The margin dilution, which Unilever Nigeria said its homecare and skin-cleansing businesses triggered in its overall financial performance, was a major factor that kept profit margin low.
It implies that all things being equal, the manufacturer would have been reporting higher profit margins had it discontinued those two business units at the time they became pretty cost-intensive.
“All companies need to adapt to changing market circumstances and now is the right time for us to reposition Unilever Nigeria Plc. to better meet the needs of our consumers, shareholders, and employees,” CEO Carl Cruz said in a statement issued in the last week of March.
Mr Cruz noted that winding down the production of Sunlight, Omo and Lux will be gradual and not dramatic.
The two categories Unilever is exiting from currently form the crux of its Home and Personal Care division, which has accounted for the lion’s share of the company’s revenues and profit before tax (PBT) in the last two years.
While it accounted for 56 per cent (N39.5 billion) of revenue and 56 per cent (N1.2 billion) of PBT in 2021, it contributed 51.9 per cent (N45.9 billion) of revenue and 51.9 per cent (N4.1 billion) of PBT in 2022.
Unilever said in a statement in March it would end its homecare and skin-cleansing businesses “to concentrate on higher growth opportunities.”
The company, which has been facing a torrid time in accessing foreign exchange in Nigeria, since the pandemic lockdowns depleted the nation’s dollar earnings from oil sales, highlighted in the same document that it would be prioritising “business continuity measures that reduce exposure to devaluation and currency liquidity.”
Liquidity Concern
In May 2021, Nigeria’s central bank devalued the naira by 7.6 per cent against the dollar in a march towards a uniform foreign exchange rate as advised by the International Monetary Fund. But the government hasn’t been able to harmonise the exchange rates to boost investor confidence.
The dollar exchange rate closed at N463.25 as of Thursday at the official foreign exchange market, controlled by the government, compared to N740.65 at the parallel market, according to @naira_rates. That leaves the spread between both rates at almost 60 per cent.
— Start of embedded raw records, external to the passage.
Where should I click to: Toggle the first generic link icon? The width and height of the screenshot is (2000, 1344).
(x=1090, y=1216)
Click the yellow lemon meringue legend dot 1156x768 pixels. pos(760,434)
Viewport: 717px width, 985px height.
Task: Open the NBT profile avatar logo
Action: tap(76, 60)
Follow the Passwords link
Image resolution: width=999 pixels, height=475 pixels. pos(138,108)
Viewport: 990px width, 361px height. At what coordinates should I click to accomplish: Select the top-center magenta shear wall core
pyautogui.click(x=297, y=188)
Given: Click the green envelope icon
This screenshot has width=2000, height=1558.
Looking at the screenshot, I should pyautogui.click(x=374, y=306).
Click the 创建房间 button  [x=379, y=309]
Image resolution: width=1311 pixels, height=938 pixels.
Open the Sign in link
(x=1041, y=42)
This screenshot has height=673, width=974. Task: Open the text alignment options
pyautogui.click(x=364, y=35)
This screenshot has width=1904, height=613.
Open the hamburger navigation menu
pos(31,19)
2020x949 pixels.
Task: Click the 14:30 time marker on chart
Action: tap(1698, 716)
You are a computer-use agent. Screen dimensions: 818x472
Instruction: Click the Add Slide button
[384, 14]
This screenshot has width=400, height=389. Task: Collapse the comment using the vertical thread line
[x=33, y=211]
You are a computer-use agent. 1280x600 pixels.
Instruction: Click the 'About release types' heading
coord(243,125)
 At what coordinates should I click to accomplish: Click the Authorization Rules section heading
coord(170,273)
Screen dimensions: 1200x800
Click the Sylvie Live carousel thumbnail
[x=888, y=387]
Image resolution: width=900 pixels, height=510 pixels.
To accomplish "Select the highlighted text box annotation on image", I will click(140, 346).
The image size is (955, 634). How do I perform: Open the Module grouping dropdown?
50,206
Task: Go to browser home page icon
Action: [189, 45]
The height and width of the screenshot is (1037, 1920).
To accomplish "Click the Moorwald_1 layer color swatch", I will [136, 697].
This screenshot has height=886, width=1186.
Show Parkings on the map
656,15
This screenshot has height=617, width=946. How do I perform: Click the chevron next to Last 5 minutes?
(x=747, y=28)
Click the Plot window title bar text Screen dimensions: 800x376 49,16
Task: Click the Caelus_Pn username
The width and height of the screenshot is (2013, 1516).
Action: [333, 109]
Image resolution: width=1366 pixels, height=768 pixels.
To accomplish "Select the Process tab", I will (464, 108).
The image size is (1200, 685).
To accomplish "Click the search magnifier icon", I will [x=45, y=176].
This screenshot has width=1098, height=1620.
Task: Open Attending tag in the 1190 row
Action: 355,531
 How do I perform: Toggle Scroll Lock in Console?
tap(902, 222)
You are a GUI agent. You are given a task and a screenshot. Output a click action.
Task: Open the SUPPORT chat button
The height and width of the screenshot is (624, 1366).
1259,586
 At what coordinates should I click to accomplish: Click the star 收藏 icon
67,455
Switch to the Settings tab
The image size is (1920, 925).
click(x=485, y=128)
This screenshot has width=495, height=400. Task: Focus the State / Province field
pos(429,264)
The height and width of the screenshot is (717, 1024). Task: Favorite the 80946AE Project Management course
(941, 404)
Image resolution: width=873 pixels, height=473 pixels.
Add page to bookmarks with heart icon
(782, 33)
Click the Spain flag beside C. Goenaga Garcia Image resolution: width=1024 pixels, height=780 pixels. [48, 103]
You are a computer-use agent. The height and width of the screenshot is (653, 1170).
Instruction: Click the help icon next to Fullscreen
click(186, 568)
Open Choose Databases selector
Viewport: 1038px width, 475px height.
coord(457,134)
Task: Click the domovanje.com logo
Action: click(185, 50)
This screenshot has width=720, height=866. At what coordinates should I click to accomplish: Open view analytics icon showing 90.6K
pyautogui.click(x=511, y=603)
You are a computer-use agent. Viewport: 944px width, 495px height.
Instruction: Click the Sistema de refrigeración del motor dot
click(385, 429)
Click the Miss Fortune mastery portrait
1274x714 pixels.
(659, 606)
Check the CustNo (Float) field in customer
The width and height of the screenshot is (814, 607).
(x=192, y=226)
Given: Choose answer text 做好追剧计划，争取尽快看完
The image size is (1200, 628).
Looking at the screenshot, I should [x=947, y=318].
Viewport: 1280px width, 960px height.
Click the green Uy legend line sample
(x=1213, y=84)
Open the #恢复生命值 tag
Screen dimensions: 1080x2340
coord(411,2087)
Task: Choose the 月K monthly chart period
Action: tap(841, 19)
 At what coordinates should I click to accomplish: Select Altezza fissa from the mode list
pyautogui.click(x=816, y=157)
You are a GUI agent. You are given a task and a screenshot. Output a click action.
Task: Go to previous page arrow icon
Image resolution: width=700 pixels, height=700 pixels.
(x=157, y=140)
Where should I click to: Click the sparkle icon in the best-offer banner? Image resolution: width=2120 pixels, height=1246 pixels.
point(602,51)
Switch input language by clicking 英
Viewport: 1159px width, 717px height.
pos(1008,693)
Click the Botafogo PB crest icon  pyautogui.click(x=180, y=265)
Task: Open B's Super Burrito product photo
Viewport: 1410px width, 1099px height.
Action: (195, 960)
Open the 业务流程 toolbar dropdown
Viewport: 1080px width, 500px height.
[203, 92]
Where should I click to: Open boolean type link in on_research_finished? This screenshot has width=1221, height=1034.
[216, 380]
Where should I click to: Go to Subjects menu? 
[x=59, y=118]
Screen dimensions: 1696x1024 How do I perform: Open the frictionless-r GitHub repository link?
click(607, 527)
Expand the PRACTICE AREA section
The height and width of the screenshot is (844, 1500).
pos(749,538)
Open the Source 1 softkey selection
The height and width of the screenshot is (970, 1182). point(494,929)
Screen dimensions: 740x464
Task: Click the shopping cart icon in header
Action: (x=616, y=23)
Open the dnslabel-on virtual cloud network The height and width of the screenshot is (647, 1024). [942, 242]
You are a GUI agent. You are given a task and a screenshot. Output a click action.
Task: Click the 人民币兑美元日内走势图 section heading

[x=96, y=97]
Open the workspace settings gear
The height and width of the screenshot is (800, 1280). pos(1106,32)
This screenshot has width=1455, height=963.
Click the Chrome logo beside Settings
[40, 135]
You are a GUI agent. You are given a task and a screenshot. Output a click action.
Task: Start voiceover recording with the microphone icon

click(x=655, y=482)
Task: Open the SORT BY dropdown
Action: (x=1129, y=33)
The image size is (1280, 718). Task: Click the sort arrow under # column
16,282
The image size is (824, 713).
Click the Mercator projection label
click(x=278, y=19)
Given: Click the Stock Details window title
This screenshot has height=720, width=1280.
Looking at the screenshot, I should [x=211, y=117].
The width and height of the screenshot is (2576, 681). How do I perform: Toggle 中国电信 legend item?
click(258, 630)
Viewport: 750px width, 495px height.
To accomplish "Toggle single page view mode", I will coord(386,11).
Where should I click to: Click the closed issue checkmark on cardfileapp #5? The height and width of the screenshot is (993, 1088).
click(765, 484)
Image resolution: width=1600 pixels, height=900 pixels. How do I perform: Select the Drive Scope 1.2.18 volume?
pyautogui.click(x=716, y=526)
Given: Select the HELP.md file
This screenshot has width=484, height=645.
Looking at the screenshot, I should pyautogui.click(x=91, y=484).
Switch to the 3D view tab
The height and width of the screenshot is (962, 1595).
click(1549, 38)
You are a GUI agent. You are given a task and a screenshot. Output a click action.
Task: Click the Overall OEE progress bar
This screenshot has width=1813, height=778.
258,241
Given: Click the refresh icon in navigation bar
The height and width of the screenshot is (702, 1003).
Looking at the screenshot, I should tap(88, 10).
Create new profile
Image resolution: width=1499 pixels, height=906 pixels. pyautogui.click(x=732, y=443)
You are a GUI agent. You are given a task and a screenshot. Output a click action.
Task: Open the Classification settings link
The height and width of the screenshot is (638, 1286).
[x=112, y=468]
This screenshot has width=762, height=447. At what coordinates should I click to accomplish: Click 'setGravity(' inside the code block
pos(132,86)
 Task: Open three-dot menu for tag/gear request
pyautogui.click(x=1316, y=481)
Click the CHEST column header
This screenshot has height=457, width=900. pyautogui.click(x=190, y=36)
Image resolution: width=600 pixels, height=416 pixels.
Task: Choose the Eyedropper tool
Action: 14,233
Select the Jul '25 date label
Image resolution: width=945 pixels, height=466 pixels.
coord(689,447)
Bloomberg projected in a report last November that Nigeria is set to see its biggest devaluation in six years this year as a new administration takes over next month. Bank of America said in a forecast in October 2022 that the naira could be devalued by as much as 20 per cent in 2023.
Godfrey Adejumoh, the spokesperson for Unilever Nigeria, directed PREMIUM TIMES to an old press statement when contacted for comment via email. But the press statement didn’t address any of the questions raised in the email.
In August 2021, Unilever said during an investors’ call it resorted to buying the dollar at 9 per cent above the market rate on account of a scarcity of the greenback in the country.
Adesola Sotande-Peters, the company’s finance director at that time, stated that Unilever, which relies on heavy petrochemical importation in the manufacturing of many of its products, required improved dollar supply.
“Companies that have products whose raw materials are probably locally sourced or they have other means of sourcing raw materials without paying much of foreign exchange will be making much profit on those lines now that everybody is looking inwards,” Folorunsho Adeleye, team lead of internal audit & compliance at Lagos-based Superflux told PREMIUM TIMES.
“So instead of them to keep spending what they are making on Product A to augment Product B and C, they will rather exit those lines to focus on A. Most of the companies that rely on importation of raw materials are having that challenge now except if they operating in a monopoly market where there is no substitute for their products.”